When Civil Society Becomes the Target

by NE Dispatch - Apr 26, 2026 34 Views 0 Comment

When institutions fail and grievances go unheard, people turn to civil society. Not because it holds power, but because it has earned trust. That trust, however, is not permanent — and some will work hard to destroy it.

Impact of Mass Rallies

Civil society organisations (CSOs) are, in many ways, the connective tissue of a healthy democracy. They give ordinary people a collective voice where individual voices go unheard. They hold the state accountable without being part of it. They carry community concerns into rooms where communities themselves are rarely invited. In places like Manipur — where identity, public sentiment, and political tension run deep — CSOs are often the only organised force standing between a citizen's grievance and official silence. Without them, legitimate anger has nowhere to go except inward, or toward chaos.

Public rallies are the visible expression of that collective voice. They are not simply theatre. When people gather in numbers — peacefully, purposefully — they send a signal that cannot be easily ignored or reframed. A rally says: this is real, this is widespread, and this will not quietly disappear. It shifts the political calculus. It reassures those who feel isolated that they are not alone. And it reminds the state that public patience has limits. History is filled with turning points that began not in negotiation rooms, but in the streets.

But that power comes with responsibility.

The attacks on CSOs rarely come head-on. They begin as whispers — allegations of bias, insinuations about leadership, suggestions of hidden agendas. None of it needs to be proven. Repetition alone does the damage. Suddenly, the public conversation shifts from the original grievance to whether the organisation raising it can be trusted. The cause is sidelined. The messenger is on trial.

More dangerous still is infiltration. When outside actors embed themselves in a movement, the results are predictable: mixed messages, inconsistent tactics, emotional outbursts that overshadow strategy. A disciplined public voice starts to sound chaotic. Supporters grow uncertain. The state, which was under pressure to respond, now has an excuse to stall.

This is how movements are quietly dismantled — not by force, but by manufactured doubt.

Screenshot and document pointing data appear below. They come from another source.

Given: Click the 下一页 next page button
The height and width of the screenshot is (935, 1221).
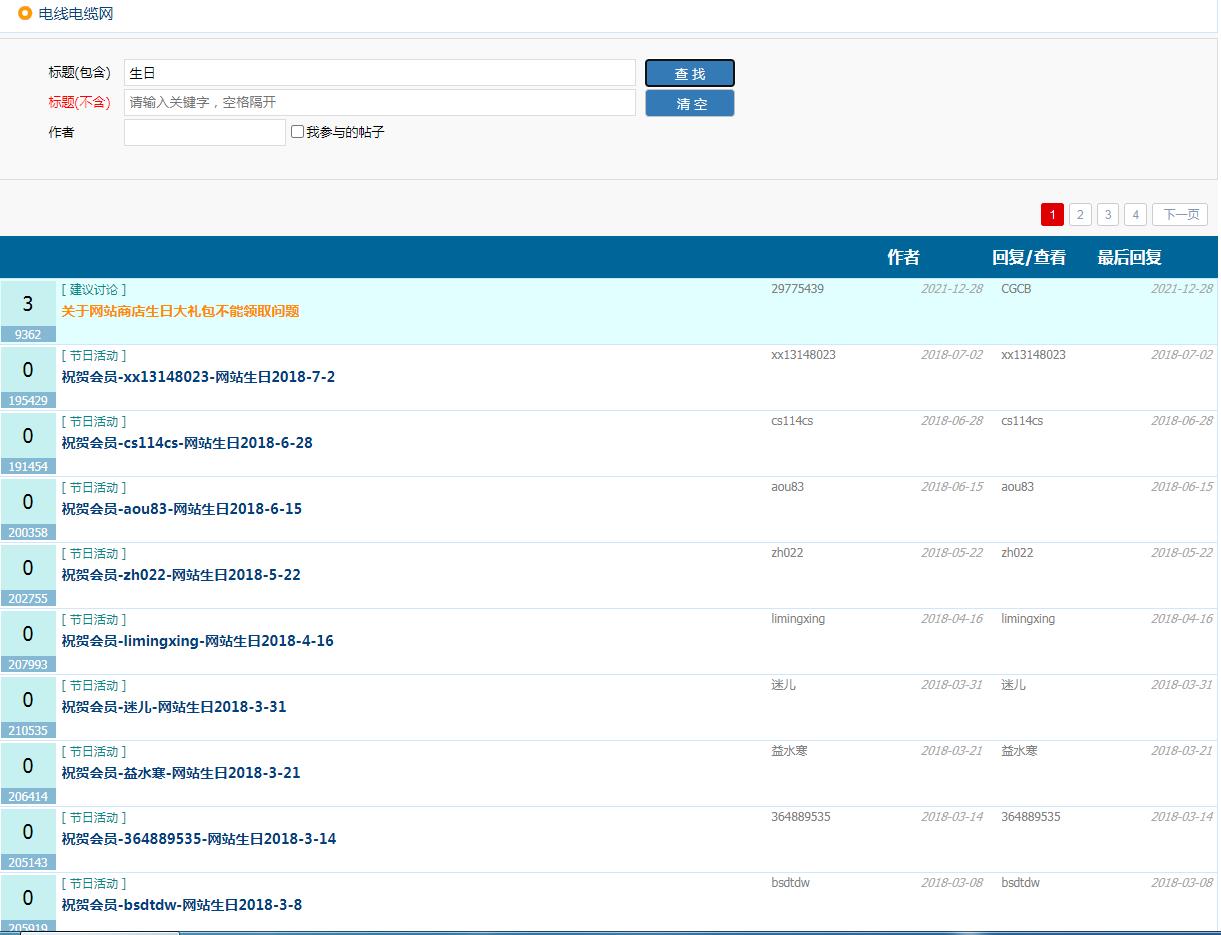Looking at the screenshot, I should tap(1180, 215).
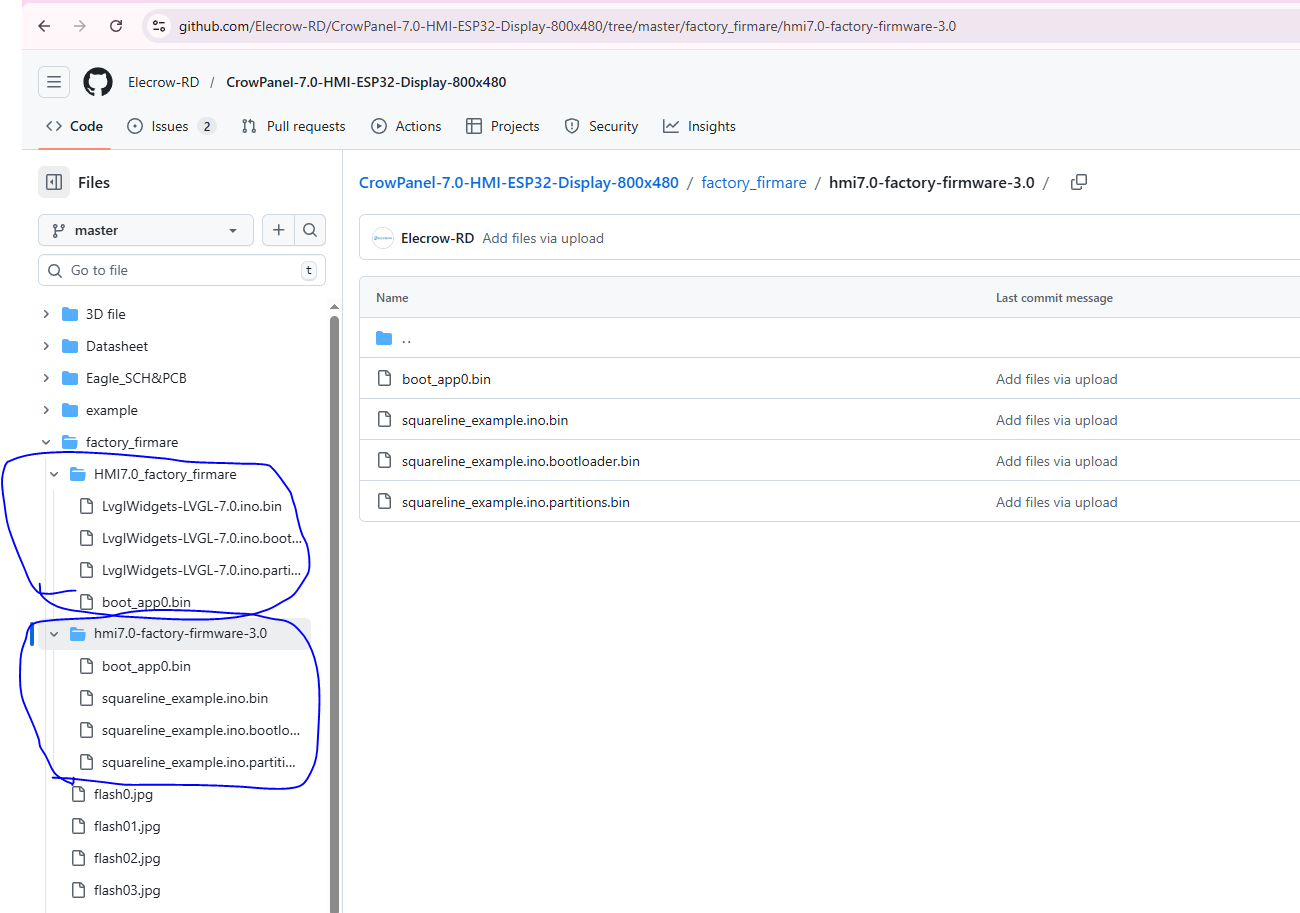Open the master branch dropdown
The width and height of the screenshot is (1300, 913).
click(x=145, y=230)
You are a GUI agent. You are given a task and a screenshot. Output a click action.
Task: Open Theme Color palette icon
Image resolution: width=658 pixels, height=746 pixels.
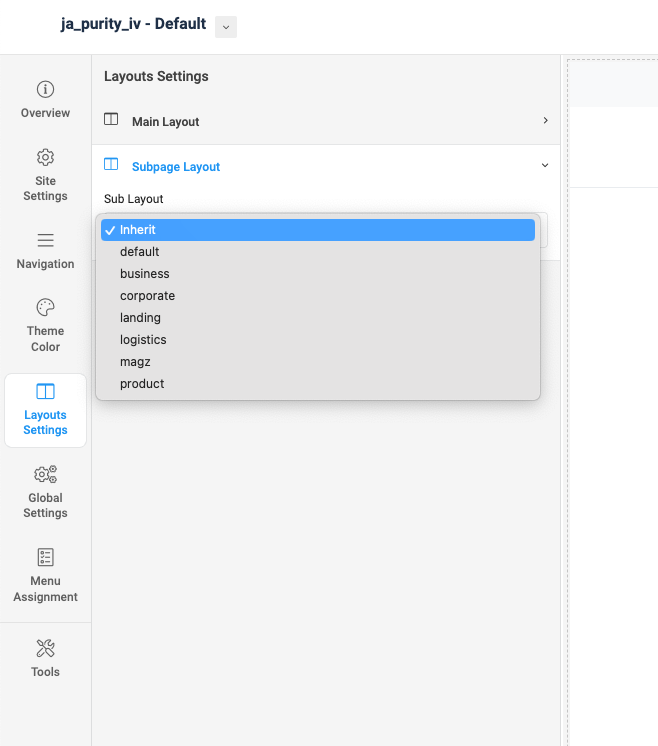[45, 307]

Civil society's greatest strength — its openness — is also its vulnerability. It cannot fall back on legal authority or institutional inertia. It runs on belief. And belief is fragile.

But fragility is not the same as weakness.

CSOs must now lead on two fronts at once. The first is familiar: articulate the grievance clearly, mobilise public support, and engage the state with both reason and pressure. The second is newer and less comfortable: actively protect the integrity of the movement itself.

That means monitoring the narrative, correcting misinformation quickly, and distinguishing genuine public anger from engineered disruption. Silence is not neutrality — it is an open door.

Mobilisation still matters, but numbers alone are not enough. A large, undisciplined gathering can do more harm than good. Methods must match the message. The CSO's job is not just to gather people — it is to keep the movement coherent.

The uncomfortable truth is this: governments rarely act on reason alone. They act when reason is backed by sustained, visible, organised pressure. That pressure must be maintained without losing discipline or moral authority.

The future of civil society will not be won by the loudest voice. It will be shaped by the most consistent one — evidence-based, ethically grounded, and resilient in the face of attempts to break it.

A CSO must be spine, compass, and now shield. Without all three, movements collapse from within — not because their cause was wrong, but because they were unprepared for the fight they were actually in.